Ok, so I made a variation of this recipe just last night. I first browned 1 lb. ground lamb...removed meat from pan...then, sauteed the veggies in leftover grease. I omitted the dried mushrooms & only used about a half lb. baby bellas/shitake (because I'd added the meat). I followed the rest of the recipe exactly & put the crumbled lamb back in once everything else was added & ready to simmer away. The flavor was unbelievable -- it was delicious -- I totally impressed myself, and need to thank you so much for such a fantastic recipe to work off of. I can't wait to make this again & impress others! :)
From The Italian Dish:
Crystal: That's what I like to hear! Sounds great.
I always drool when I see noodles like this. This just looks so good!
I love you site! So many good Ideas and vegetarian options. I'm adding you to my blogroll right now. Also, I'm making parmesan crisps for my valentine. She'll love'em
http://www.thechubbyvegetarian.com
Delicious! We had made it this week, and enjoyed it so much! Since we didn't have dried mushrooms we did 1 lb baby portabella and a 1/4 lb shiitake. Amazing! Great blog, thanks for the fantastic recipes.
wonderful! But to make the original "bolognese sauce" want to use mushrooms or not? Bye!
Made this sauce for Good Friday dinner,my husband loved it. Thank you for a wonderful alternative to traditional meat Bolognese sauce. I made a double recipe and will be sharing the rest (now frozen) with family and friends. Buona Pasqua!
I can't believe I never commented on this. It looks fantastic, especially since I've not been eating pasta for a while.

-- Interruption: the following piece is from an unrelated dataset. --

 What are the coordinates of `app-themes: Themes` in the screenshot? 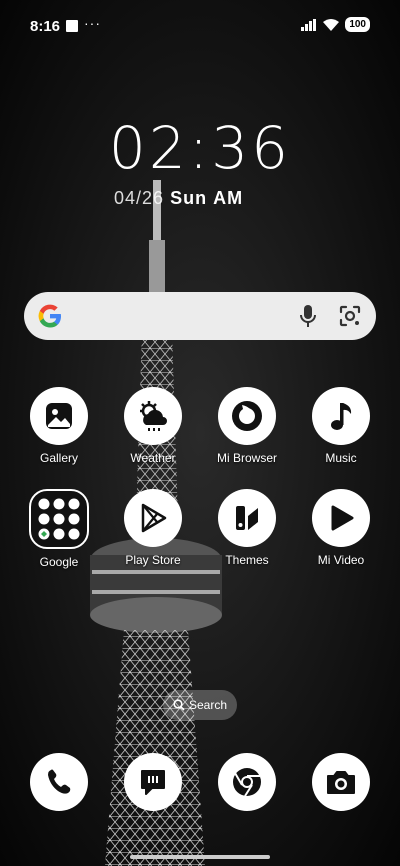 It's located at (247, 528).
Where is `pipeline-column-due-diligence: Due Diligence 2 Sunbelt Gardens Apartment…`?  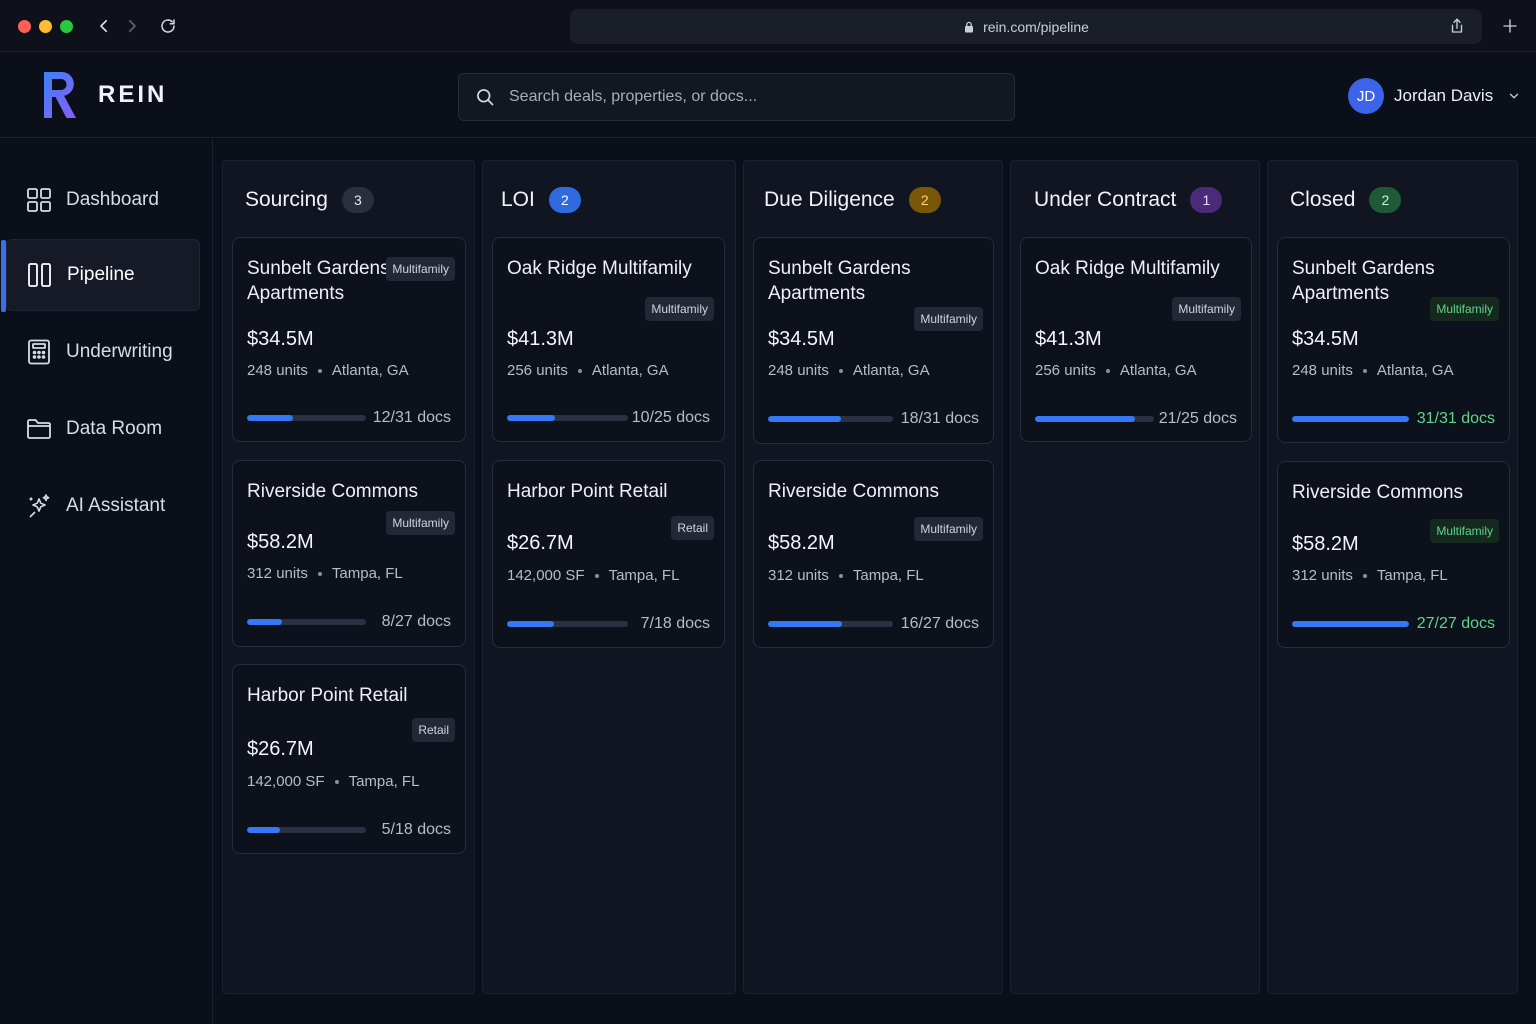 pipeline-column-due-diligence: Due Diligence 2 Sunbelt Gardens Apartment… is located at coordinates (873, 577).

This look's wonderful ! I will make it for dinner tonight. The only problem is my husband is not into eating carbs ,so I'am looking for some light Italian meal's if you have any please let me know.
Thank you Monica
From The Italian Dish:
Monica: Try my Zucchini Lasagna - it has no pasta, no carbs: http://tinyurl.com/ybmw2n5
I made this and it was lovely however it was really sweet. I'm going to try it again tomorrow and leave out the sugar, is there anything else I could do to reduce the sweetness?
From The Italian Dish:
Ann Marie: No, leaving out the sugar should do it but I would also check and make sure the tomato product you are using does not contain any added sugar.
Thanks Elaine, I'm making it as we speak and have left out the sugar. I double checked the tomato product and there is no sugar in the ingredients, so fingers crossed the sauce will be ok. I'm having a vegetarian dinner party tonight and I am sure they will all love it. Thanks for a great recipe.
I know it's not always that convenient but I'm gonna say it anyway, fresh thyme or oregano smells amazing. Anyone who uses these herbs regularly should think about getting a plant. I bought one or £5 and it's lasted for a long time. Surprisingly cost effective. (great photos by the way)
I'm not huge on traditional bolognese. I know, for shame! But I love the idea of a veggie version. Wonderful photography.
I just came across your blog by accident, I am so excited to try this. It looks amazing!!! Thank you! Adding you to my blogroll now.
I love this veg option for Bolognese - I skipped the stock and doubled the Porcini liquid - I was lazy but this is fantastic. Also, your roasted tomato recipe is out of this world - I make it every week too. You are very talented, and I happen to know a thing or two about a thing or two :) Paul From NYC
Wow! I discover this blog recently... full of delicious dish and fantastic images.
Thanks for sharing your recipes and happy to read you have Italian heart!
Giuli in Italy
this would be great with spaghetti squash, maybe add even some chopped eggplant
What kind of pasta is this?
From The Italian Dish:
Zelenstar: it's just fettuccine.
I noticed this recipe a few years ago and am going to make this at last today. I absolutely love Bolognese but like you mentioned try to keep the meat consumption on the lower end. I'm so excited!!
I made this last night exactly per the instructions and it was fabulous!! I served it over Parmesan polenta instead of pasta and it was a nice combination. I like this mushroom bolognese even better than the meat version. Thanks for the recipe!
From The Italian Dish:
Susan: Thank you so much for sharing! I'm so glad you liked it.